## GOAL OF THE EXERCISE
Character for character, give back every line below.

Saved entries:
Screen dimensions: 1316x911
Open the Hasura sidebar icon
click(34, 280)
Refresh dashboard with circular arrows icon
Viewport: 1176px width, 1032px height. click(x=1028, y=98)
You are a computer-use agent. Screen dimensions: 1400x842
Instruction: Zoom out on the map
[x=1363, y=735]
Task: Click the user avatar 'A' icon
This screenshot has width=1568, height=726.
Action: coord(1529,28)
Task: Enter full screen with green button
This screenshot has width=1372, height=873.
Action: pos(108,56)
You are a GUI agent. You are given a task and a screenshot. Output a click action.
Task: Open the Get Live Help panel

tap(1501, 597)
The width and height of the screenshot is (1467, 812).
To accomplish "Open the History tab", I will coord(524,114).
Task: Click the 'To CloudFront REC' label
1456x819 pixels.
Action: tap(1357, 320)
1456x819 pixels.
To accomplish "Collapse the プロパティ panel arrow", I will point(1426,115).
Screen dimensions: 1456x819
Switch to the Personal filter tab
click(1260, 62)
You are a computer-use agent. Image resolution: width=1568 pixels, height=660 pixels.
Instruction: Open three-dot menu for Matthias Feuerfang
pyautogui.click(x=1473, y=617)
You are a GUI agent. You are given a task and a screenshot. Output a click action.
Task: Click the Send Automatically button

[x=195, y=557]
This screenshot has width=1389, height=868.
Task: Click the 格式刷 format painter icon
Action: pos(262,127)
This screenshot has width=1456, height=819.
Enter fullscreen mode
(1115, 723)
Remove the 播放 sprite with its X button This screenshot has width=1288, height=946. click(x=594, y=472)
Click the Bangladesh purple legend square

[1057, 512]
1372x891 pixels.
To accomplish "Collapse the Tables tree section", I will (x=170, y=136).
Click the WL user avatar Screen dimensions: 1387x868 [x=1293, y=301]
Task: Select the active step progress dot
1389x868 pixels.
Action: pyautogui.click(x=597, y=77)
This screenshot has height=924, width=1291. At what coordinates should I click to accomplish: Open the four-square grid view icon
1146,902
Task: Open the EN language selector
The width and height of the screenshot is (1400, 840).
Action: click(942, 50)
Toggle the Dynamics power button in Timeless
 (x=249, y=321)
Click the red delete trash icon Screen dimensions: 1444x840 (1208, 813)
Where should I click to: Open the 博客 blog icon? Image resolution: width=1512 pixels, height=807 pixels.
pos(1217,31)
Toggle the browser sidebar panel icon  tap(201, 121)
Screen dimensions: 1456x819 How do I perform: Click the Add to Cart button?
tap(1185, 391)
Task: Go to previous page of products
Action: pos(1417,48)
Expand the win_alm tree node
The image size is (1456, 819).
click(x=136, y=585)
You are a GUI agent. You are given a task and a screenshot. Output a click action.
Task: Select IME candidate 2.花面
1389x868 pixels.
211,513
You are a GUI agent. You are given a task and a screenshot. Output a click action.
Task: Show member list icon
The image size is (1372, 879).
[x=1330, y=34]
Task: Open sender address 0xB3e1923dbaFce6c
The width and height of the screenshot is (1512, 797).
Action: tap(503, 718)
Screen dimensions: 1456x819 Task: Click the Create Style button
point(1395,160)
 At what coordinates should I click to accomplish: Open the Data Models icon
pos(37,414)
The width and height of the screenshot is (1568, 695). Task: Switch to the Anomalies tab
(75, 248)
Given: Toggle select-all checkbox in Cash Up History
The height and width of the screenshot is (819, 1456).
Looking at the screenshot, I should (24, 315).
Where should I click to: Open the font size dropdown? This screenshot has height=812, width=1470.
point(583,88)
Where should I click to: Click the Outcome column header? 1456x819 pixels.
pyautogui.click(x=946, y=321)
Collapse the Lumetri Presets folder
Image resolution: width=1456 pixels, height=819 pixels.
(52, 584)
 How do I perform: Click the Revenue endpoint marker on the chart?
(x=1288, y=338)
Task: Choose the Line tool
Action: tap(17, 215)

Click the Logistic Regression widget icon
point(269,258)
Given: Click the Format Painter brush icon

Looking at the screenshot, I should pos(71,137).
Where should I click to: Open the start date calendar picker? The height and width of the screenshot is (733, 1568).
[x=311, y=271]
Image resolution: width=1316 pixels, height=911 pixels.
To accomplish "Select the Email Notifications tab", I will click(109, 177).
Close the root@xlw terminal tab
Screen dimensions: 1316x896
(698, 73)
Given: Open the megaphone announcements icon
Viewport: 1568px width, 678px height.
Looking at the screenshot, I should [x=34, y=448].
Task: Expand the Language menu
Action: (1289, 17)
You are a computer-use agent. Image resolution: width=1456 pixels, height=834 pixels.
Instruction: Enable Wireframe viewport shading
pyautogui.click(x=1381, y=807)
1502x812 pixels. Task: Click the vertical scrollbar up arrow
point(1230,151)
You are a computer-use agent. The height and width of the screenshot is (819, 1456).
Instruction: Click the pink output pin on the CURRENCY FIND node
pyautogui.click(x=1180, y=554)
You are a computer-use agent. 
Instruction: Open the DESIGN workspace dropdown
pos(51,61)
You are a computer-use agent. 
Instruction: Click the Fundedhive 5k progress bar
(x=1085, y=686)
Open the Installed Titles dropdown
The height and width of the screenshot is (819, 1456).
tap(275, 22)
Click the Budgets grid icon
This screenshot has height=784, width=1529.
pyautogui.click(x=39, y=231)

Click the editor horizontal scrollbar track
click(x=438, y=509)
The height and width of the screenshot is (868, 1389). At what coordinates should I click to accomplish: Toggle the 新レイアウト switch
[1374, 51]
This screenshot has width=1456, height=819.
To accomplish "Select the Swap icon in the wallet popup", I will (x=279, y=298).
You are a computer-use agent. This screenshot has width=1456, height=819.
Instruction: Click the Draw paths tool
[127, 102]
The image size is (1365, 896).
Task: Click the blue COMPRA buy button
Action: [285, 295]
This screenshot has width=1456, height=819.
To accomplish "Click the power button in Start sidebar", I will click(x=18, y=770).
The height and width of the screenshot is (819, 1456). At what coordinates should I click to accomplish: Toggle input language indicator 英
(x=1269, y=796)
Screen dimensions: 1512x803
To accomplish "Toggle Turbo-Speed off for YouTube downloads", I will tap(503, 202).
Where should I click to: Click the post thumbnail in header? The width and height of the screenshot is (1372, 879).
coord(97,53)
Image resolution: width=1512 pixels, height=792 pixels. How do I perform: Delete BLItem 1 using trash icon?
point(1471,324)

## ANSWER BOX
Screen dimensions: 1316x911
Open the Hasura sidebar icon
click(34, 280)
Refresh dashboard with circular arrows icon
Viewport: 1176px width, 1032px height. click(x=1028, y=98)
You are a computer-use agent. Screen dimensions: 1400x842
Instruction: Zoom out on the map
[x=1363, y=735]
Task: Click the user avatar 'A' icon
This screenshot has width=1568, height=726.
Action: coord(1529,28)
Task: Enter full screen with green button
This screenshot has width=1372, height=873.
Action: pos(108,56)
You are a GUI agent. You are given a task and a screenshot. Output a click action.
Task: Open the Get Live Help panel

tap(1501, 597)
The width and height of the screenshot is (1467, 812).
To accomplish "Open the History tab", I will coord(524,114).
Task: Click the 'To CloudFront REC' label
1456x819 pixels.
Action: tap(1357, 320)
1456x819 pixels.
To accomplish "Collapse the プロパティ panel arrow", I will point(1426,115).
Screen dimensions: 1456x819
Switch to the Personal filter tab
click(1260, 62)
You are a computer-use agent. Image resolution: width=1568 pixels, height=660 pixels.
Instruction: Open three-dot menu for Matthias Feuerfang
pyautogui.click(x=1473, y=617)
You are a GUI agent. You are given a task and a screenshot. Output a click action.
Task: Click the Send Automatically button

[x=195, y=557]
This screenshot has width=1389, height=868.
Task: Click the 格式刷 format painter icon
Action: pos(262,127)
This screenshot has width=1456, height=819.
Enter fullscreen mode
(1115, 723)
Remove the 播放 sprite with its X button This screenshot has width=1288, height=946. click(x=594, y=472)
Click the Bangladesh purple legend square

[1057, 512]
1372x891 pixels.
To accomplish "Collapse the Tables tree section", I will (x=170, y=136).
Click the WL user avatar Screen dimensions: 1387x868 [x=1293, y=301]
Task: Select the active step progress dot
1389x868 pixels.
Action: pyautogui.click(x=597, y=77)
This screenshot has height=924, width=1291. At what coordinates should I click to accomplish: Open the four-square grid view icon
1146,902
Task: Open the EN language selector
The width and height of the screenshot is (1400, 840).
Action: click(942, 50)
Toggle the Dynamics power button in Timeless
 (x=249, y=321)
Click the red delete trash icon Screen dimensions: 1444x840 (1208, 813)
Where should I click to: Open the 博客 blog icon? Image resolution: width=1512 pixels, height=807 pixels.
pos(1217,31)
Toggle the browser sidebar panel icon  tap(201, 121)
Screen dimensions: 1456x819 How do I perform: Click the Add to Cart button?
tap(1185, 391)
Task: Go to previous page of products
Action: pos(1417,48)
Expand the win_alm tree node
The image size is (1456, 819).
click(x=136, y=585)
You are a GUI agent. You are given a task and a screenshot. Output a click action.
Task: Select IME candidate 2.花面
1389x868 pixels.
211,513
You are a GUI agent. You are given a task and a screenshot. Output a click action.
Task: Show member list icon
The image size is (1372, 879).
[x=1330, y=34]
Task: Open sender address 0xB3e1923dbaFce6c
The width and height of the screenshot is (1512, 797).
Action: tap(503, 718)
Screen dimensions: 1456x819 Task: Click the Create Style button
point(1395,160)
 At what coordinates should I click to accomplish: Open the Data Models icon
pos(37,414)
The width and height of the screenshot is (1568, 695). Task: Switch to the Anomalies tab
(75, 248)
Given: Toggle select-all checkbox in Cash Up History
The height and width of the screenshot is (819, 1456).
Looking at the screenshot, I should (24, 315).
Where should I click to: Open the font size dropdown? This screenshot has height=812, width=1470.
point(583,88)
Where should I click to: Click the Outcome column header? 1456x819 pixels.
pyautogui.click(x=946, y=321)
Collapse the Lumetri Presets folder
Image resolution: width=1456 pixels, height=819 pixels.
(52, 584)
 How do I perform: Click the Revenue endpoint marker on the chart?
(x=1288, y=338)
Task: Choose the Line tool
Action: tap(17, 215)

Click the Logistic Regression widget icon
point(269,258)
Given: Click the Format Painter brush icon

Looking at the screenshot, I should pos(71,137).
Where should I click to: Open the start date calendar picker? The height and width of the screenshot is (733, 1568).
[x=311, y=271]
Image resolution: width=1316 pixels, height=911 pixels.
To accomplish "Select the Email Notifications tab", I will click(109, 177).
Close the root@xlw terminal tab
Screen dimensions: 1316x896
(698, 73)
Given: Open the megaphone announcements icon
Viewport: 1568px width, 678px height.
Looking at the screenshot, I should [x=34, y=448].
Task: Expand the Language menu
Action: (1289, 17)
You are a computer-use agent. Image resolution: width=1456 pixels, height=834 pixels.
Instruction: Enable Wireframe viewport shading
pyautogui.click(x=1381, y=807)
1502x812 pixels. Task: Click the vertical scrollbar up arrow
point(1230,151)
You are a computer-use agent. The height and width of the screenshot is (819, 1456).
Instruction: Click the pink output pin on the CURRENCY FIND node
pyautogui.click(x=1180, y=554)
You are a computer-use agent. 
Instruction: Open the DESIGN workspace dropdown
pos(51,61)
You are a computer-use agent. 
Instruction: Click the Fundedhive 5k progress bar
(x=1085, y=686)
Open the Installed Titles dropdown
The height and width of the screenshot is (819, 1456).
tap(275, 22)
Click the Budgets grid icon
This screenshot has height=784, width=1529.
pyautogui.click(x=39, y=231)

Click the editor horizontal scrollbar track
click(x=438, y=509)
The height and width of the screenshot is (868, 1389). At what coordinates should I click to accomplish: Toggle the 新レイアウト switch
[1374, 51]
This screenshot has width=1456, height=819.
To accomplish "Select the Swap icon in the wallet popup", I will (x=279, y=298).
You are a computer-use agent. This screenshot has width=1456, height=819.
Instruction: Click the Draw paths tool
[127, 102]
The image size is (1365, 896).
Task: Click the blue COMPRA buy button
Action: [285, 295]
This screenshot has width=1456, height=819.
To accomplish "Click the power button in Start sidebar", I will click(x=18, y=770).
The height and width of the screenshot is (819, 1456). At what coordinates should I click to accomplish: Toggle input language indicator 英
(x=1269, y=796)
Screen dimensions: 1512x803
To accomplish "Toggle Turbo-Speed off for YouTube downloads", I will tap(503, 202).
Where should I click to: Click the post thumbnail in header? The width and height of the screenshot is (1372, 879).
coord(97,53)
Image resolution: width=1512 pixels, height=792 pixels. How do I perform: Delete BLItem 1 using trash icon?
point(1471,324)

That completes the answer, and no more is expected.